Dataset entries
%%

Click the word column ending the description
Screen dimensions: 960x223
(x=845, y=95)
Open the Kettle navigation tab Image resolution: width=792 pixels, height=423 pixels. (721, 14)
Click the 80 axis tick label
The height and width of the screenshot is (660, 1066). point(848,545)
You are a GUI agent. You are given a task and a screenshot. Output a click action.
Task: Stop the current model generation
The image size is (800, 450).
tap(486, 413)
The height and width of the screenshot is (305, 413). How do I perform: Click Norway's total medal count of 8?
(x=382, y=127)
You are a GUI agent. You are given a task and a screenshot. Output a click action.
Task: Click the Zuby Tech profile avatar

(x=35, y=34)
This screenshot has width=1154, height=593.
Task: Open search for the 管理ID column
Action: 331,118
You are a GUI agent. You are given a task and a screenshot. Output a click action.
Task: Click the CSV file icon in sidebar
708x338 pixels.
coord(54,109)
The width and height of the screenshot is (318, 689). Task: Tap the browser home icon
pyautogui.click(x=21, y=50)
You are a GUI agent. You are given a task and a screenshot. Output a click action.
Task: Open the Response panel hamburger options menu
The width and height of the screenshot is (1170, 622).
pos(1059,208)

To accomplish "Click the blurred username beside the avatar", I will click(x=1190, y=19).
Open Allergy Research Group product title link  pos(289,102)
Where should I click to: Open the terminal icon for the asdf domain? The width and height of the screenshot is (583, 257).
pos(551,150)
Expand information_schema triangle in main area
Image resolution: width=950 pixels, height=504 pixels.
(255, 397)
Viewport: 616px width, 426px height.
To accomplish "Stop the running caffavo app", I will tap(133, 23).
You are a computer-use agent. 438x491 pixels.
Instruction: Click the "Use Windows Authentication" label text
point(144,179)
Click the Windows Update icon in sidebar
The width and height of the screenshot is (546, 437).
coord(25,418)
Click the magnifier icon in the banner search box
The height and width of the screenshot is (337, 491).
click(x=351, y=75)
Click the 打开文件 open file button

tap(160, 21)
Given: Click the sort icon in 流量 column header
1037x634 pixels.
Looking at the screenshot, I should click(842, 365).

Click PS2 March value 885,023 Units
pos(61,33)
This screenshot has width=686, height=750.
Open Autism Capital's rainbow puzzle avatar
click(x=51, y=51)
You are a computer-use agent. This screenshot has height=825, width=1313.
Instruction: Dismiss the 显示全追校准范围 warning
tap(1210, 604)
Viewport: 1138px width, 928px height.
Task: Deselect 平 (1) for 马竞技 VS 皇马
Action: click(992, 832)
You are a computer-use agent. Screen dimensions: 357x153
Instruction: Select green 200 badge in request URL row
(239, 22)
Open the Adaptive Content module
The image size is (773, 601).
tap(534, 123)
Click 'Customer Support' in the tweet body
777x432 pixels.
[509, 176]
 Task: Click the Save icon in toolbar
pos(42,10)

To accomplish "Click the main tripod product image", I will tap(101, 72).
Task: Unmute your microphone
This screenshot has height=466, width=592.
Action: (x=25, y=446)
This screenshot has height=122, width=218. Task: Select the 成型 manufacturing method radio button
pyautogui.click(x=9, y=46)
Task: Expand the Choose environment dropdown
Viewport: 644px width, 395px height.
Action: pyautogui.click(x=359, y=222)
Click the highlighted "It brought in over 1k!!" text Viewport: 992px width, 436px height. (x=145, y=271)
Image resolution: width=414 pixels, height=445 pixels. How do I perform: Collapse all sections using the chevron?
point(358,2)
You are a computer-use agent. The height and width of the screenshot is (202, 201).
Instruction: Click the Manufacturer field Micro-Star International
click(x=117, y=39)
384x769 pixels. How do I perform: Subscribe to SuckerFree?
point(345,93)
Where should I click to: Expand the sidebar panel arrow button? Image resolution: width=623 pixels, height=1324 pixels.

%%

## DIRECTIONS FOR THIS TASK
Please return only the lines above, starting at the line that has "Task: Click the CSV file icon in sidebar" and ending at the line that has "You are a computer-use agent. 438x491 pixels.", keeping both and leaving each one unchanged.

## RESPONSE TO THIS TASK
Task: Click the CSV file icon in sidebar
708x338 pixels.
coord(54,109)
The width and height of the screenshot is (318, 689). Task: Tap the browser home icon
pyautogui.click(x=21, y=50)
You are a GUI agent. You are given a task and a screenshot. Output a click action.
Task: Open the Response panel hamburger options menu
The width and height of the screenshot is (1170, 622).
pos(1059,208)

To accomplish "Click the blurred username beside the avatar", I will click(x=1190, y=19).
Open Allergy Research Group product title link  pos(289,102)
Where should I click to: Open the terminal icon for the asdf domain? The width and height of the screenshot is (583, 257).
pos(551,150)
Expand information_schema triangle in main area
Image resolution: width=950 pixels, height=504 pixels.
(255, 397)
Viewport: 616px width, 426px height.
To accomplish "Stop the running caffavo app", I will tap(133, 23).
You are a computer-use agent. 438x491 pixels.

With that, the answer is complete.